Kubu Prabowo vs Jokowi Soal Dolar Meroket

Tsarina Maharani - detikNews
Rabu, 05 Sep 2018 05:45 WIB
Ilustrasi Dolar AS (Foto: Pradita Utama)
Jakarta - Amukan nilai tukar Dolar AS terhadap rupiah yang terus merangkak naik memantik kritikan pedas dari oposisi terhadap pemerintahan Presiden Joko Widodo (Jokowi). Jokowi dinilai gagal.

Dirangkum detikcom, Rabu (5/9/2018), kritik pedas soal kegagalan Jokowi itu datang dari Wakil Ketua DPR Fadli Zon. Fadli menilai kondisi rupiah yang terus melemah bisa menyebabkan kerontokan perekonomian di berbagai level.

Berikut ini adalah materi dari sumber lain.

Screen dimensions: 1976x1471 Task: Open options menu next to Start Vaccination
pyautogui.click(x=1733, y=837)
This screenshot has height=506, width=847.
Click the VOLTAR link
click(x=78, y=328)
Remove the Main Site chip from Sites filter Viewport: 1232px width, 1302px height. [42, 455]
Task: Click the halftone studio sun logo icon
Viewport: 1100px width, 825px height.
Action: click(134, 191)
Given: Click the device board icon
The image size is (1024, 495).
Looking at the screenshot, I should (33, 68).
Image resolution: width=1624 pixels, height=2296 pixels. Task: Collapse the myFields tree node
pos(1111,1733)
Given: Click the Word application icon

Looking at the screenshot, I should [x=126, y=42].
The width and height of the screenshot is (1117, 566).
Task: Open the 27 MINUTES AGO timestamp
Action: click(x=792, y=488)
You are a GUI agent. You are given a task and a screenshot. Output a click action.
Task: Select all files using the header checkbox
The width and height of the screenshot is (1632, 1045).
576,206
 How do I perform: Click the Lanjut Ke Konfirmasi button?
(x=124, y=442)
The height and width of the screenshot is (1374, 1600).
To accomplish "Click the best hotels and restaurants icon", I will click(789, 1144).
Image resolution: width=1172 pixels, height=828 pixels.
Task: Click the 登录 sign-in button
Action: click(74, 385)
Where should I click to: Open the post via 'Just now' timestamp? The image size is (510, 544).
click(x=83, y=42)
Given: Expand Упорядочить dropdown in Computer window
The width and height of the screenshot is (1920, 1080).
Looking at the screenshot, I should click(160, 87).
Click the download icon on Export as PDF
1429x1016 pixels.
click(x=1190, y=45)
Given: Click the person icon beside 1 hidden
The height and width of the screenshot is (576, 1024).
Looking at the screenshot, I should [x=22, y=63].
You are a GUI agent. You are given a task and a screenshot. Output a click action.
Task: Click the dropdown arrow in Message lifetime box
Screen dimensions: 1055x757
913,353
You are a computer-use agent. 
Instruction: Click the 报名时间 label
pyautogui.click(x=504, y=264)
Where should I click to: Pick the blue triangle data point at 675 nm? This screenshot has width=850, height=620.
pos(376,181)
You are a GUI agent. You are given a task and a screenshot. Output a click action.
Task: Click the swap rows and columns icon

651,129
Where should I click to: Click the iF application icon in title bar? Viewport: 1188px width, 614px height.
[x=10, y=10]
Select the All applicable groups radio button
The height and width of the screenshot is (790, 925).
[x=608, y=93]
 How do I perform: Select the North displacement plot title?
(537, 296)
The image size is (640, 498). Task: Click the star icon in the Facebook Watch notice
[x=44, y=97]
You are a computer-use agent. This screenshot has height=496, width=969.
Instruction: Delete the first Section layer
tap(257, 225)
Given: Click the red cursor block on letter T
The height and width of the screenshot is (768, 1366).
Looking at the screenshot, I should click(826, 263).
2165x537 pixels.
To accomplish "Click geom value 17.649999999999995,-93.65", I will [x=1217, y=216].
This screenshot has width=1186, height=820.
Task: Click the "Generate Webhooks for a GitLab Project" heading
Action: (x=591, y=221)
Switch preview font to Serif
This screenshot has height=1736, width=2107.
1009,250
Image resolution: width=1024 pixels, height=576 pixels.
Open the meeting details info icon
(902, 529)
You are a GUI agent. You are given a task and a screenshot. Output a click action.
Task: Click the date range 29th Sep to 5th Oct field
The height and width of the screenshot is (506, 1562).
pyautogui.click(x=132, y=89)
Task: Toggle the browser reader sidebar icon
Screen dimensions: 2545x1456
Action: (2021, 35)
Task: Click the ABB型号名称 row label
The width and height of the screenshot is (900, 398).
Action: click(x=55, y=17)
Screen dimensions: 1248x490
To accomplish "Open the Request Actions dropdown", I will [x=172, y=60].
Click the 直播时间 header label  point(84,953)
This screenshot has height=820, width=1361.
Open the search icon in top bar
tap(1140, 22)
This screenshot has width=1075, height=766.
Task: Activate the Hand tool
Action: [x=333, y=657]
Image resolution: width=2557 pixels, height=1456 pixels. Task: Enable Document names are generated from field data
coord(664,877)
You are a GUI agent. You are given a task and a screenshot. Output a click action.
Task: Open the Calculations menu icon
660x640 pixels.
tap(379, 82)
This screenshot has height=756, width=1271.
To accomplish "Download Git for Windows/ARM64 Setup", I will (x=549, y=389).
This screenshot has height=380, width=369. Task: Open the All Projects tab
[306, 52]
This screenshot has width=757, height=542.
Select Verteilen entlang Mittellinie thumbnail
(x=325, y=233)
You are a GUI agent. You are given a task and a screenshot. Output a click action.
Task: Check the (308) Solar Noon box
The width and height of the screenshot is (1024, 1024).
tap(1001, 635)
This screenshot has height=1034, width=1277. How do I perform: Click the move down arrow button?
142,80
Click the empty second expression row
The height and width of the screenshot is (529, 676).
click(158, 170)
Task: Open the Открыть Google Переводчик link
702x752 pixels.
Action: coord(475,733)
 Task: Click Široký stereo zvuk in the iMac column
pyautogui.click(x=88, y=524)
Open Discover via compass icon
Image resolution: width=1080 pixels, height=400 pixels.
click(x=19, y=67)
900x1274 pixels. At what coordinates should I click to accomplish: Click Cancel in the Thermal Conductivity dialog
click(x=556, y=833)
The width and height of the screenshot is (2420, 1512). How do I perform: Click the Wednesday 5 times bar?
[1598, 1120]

"Jika rupiah terus melemah, bisa saja ada bank yang rontok, swasta tak mampu bayar utang, default, PHK dan banyak dampak ikutan lain. Pemerintah tak kelihatan berbuat apapun, tak ada intervensi kebijakan yang jitu. Inilah kegagalannya," ujar Fadli, Selasa (4/9/).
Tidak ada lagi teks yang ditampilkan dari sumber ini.